(Data items)
--------------------------------------------------
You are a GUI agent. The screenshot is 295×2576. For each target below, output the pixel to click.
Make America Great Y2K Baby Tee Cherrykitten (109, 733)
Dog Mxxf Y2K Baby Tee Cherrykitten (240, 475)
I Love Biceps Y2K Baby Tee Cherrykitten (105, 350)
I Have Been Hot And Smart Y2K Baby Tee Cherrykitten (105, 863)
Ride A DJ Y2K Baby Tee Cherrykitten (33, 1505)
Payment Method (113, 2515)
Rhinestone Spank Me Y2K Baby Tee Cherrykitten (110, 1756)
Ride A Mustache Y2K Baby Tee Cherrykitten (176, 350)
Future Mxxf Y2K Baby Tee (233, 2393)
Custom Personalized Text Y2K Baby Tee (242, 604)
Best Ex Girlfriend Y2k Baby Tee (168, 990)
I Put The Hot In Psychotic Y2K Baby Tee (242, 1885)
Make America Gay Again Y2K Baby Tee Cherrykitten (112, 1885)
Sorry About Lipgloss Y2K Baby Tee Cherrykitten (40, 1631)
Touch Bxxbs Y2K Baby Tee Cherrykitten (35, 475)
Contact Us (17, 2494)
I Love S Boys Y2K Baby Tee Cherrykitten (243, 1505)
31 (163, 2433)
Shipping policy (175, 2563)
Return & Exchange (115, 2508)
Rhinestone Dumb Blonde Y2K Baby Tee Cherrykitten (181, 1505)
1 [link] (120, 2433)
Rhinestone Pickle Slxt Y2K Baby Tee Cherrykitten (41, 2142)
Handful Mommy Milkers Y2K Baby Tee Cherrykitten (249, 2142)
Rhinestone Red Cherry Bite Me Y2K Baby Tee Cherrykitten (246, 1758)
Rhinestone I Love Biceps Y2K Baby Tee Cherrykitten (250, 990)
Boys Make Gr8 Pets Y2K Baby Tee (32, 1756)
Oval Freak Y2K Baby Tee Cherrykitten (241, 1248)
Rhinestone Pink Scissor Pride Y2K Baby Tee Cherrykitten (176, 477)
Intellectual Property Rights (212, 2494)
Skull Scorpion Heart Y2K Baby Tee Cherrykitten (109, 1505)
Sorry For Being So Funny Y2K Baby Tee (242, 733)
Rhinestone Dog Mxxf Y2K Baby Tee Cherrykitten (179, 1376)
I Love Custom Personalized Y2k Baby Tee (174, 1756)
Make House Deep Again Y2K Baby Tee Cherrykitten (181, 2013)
--------------------------------------------------
(WHAT NEEDS TO BE DONE) The answer must be the lines from the one containing "Rhinestone I Love" through the last line of the records, written out exactly; please include nothing more.

(THE ANSWER)
Rhinestone I Love Biceps Y2K Baby Tee Cherrykitten (250, 990)
Boys Make Gr8 Pets Y2K Baby Tee (32, 1756)
Oval Freak Y2K Baby Tee Cherrykitten (241, 1248)
Rhinestone Pink Scissor Pride Y2K Baby Tee Cherrykitten (176, 477)
Intellectual Property Rights (212, 2494)
Skull Scorpion Heart Y2K Baby Tee Cherrykitten (109, 1505)
Sorry For Being So Funny Y2K Baby Tee (242, 733)
Rhinestone Dog Mxxf Y2K Baby Tee Cherrykitten (179, 1376)
I Love Custom Personalized Y2k Baby Tee (174, 1756)
Make House Deep Again Y2K Baby Tee Cherrykitten (181, 2013)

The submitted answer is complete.